Avvocata Elena Augustin PH WP
– Come spiegate alle donne che assistete – spesso ferite, traumatizzate, in fuga dalla violenza – che certi atti non vengono considerati premeditati o crudeli?
«Entriamo in un discorso altamente tecnico. Crudeltà e premeditazione, dal punto di vista del diritto, non hanno un significato identico a quello che viene attribuito a tali termini nel linguaggio comune. Stiamo parlando di questioni che attengono alla determinazione della pena. Focalizzerei piuttosto l’attenzione sulla prevenzione di questi drammatici delitti, considerando che, come nel caso della sentenza Impagnatiello, è stata comunque confermata la pena dell’ergastolo (pena massima) a prescindere dalla presenza o meno di alcune aggravanti contestate.»
– Alla luce della vostra esperienza, quanto conta – nelle sentenze – la capacità di raccontare la verità di una vittima che non può più parlare?

Avvocata Elena Augustin, formazione a Prato ph ig
«Nei delitti di omicidio si celebrano processi in cui la vittima non può più parlare, ovviamente. È una tipologia di processo che, per sua natura, vede svolgersi un’istruttoria fondata su prove che hanno necessariamente una fonte diversa dalla testimonianza della vittima. Le donne che denunciano di subire reati, in particolare quelli comunemente conosciuti come da “codice rosso”, devono essere informate che è sempre opportuno denunciare (o meglio presentare denuncia-querela) e raccontare tutti gli episodi con oggettività e dovizia di particolari e, ove possibile, indicare gli elementi a sostegno del reato subito.
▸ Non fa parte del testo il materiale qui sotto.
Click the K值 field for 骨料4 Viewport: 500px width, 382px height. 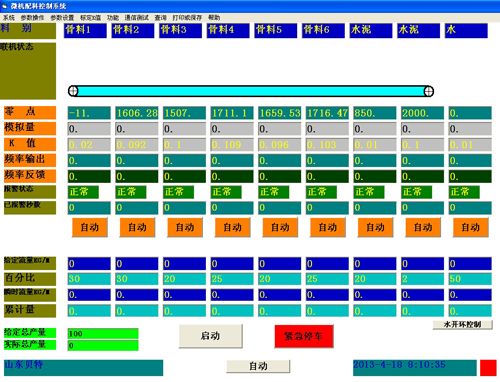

Questo perché il nostro sistema processuale prevede, in caso di successiva morte della persona offesa o di altro testimone, che le dichiarazioni rese in fase di indagini agli Inquirenti (ora obbligatoriamente e possibilmente videoregistrate) vengano acquisite al fascicolo processuale e utilizzate dai Giudici per la decisione.»
– Quanto è difficile, per le associazioni e per le vittime, combattere la narrazione della “persona per bene” quando poi sotto si cela un omicidio?

Avvocata Elena Augustin PH IG
«Ritengo che etichettare le persone come “per bene” o “malvage, pericolose o altro” è sempre sbagliato, a prescindere. Spesso, poi, tali stereotipi si fondano su giudizi superficiali, legati all’apparenza dei comportamenti, non alla realtà dei fatti. Pensiamo ad esempio a come sono diverse, spessissimo, le persone a seconda delle circostanze in cui si trovano (in ambito lavorativo, in privato, in pubblico e via dicendo).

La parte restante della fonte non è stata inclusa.